*INPUT ROWS*

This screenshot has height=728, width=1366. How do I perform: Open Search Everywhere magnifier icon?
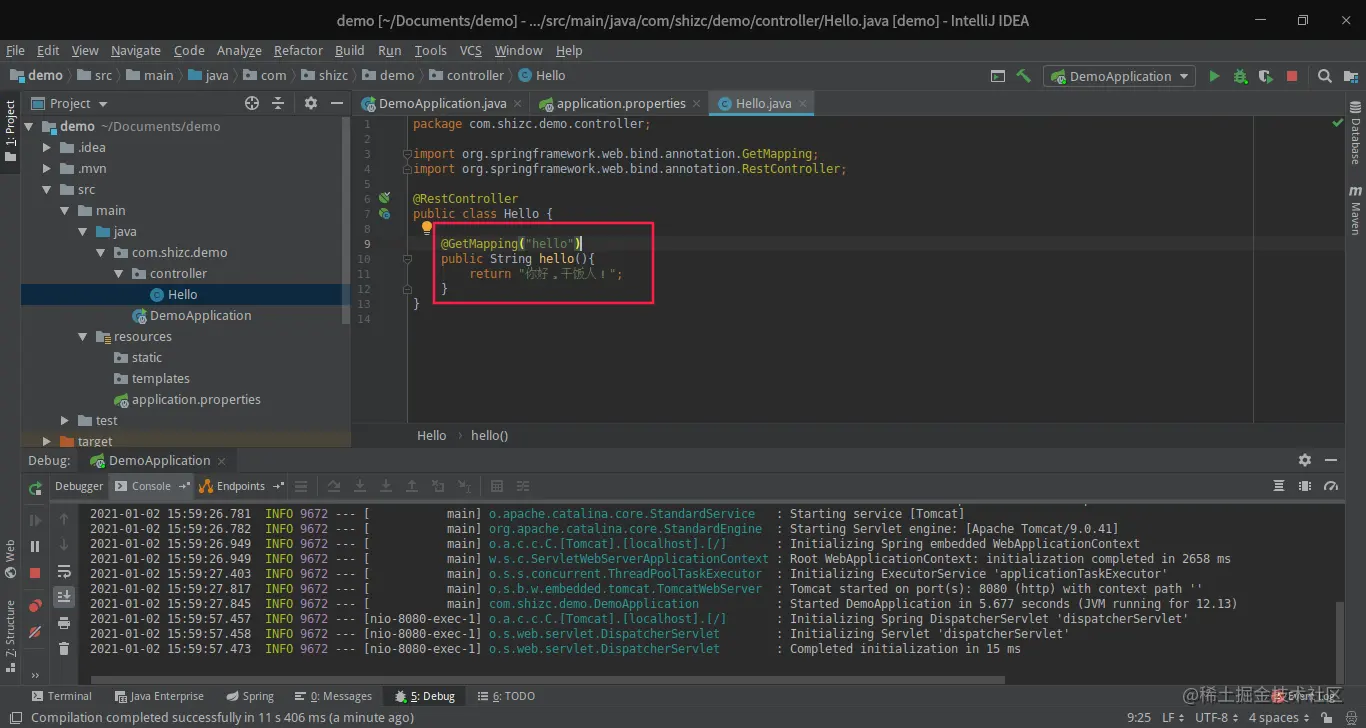click(1324, 76)
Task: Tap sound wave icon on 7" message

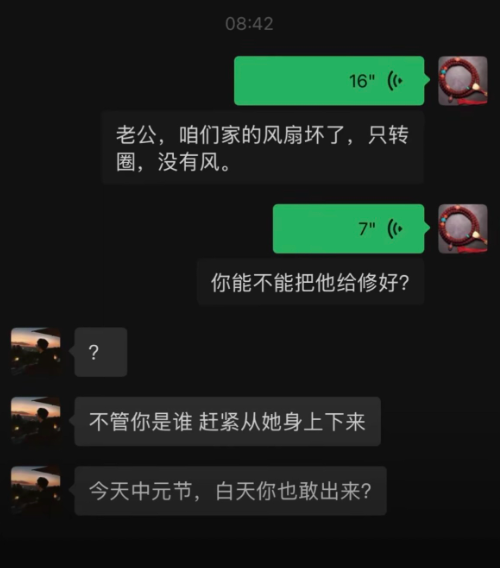Action: (x=395, y=229)
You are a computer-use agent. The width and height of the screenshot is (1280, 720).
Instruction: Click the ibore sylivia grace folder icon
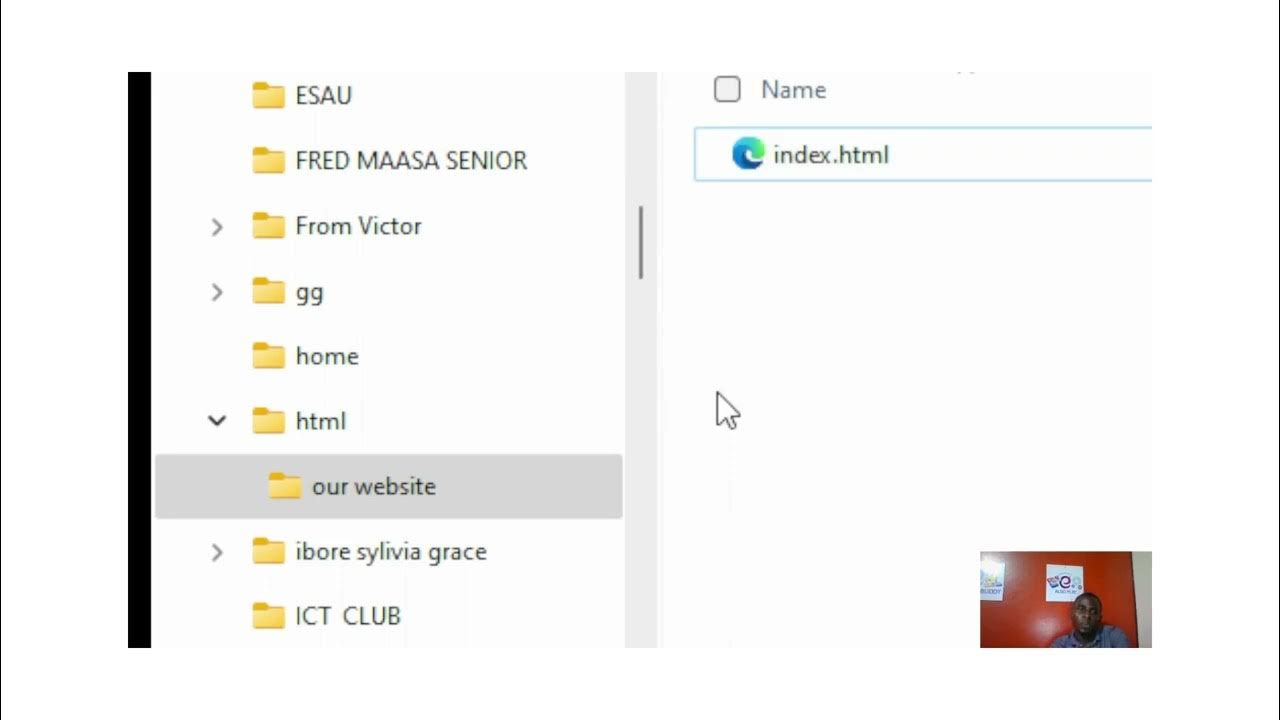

*TO DO*
Replace every "icon" in the lines above with "button" and reproduce the lines with nothing else changed. Leave out the pictures.

*WRITTEN REPLY*
This screenshot has height=728, width=1366. How do I perform: Open Search Everywhere magnifier button?
click(1324, 76)
Task: Tap sound wave button on 7" message

Action: (x=395, y=229)
You are a computer-use agent. The width and height of the screenshot is (1280, 720).
Instruction: Click the ibore sylivia grace folder button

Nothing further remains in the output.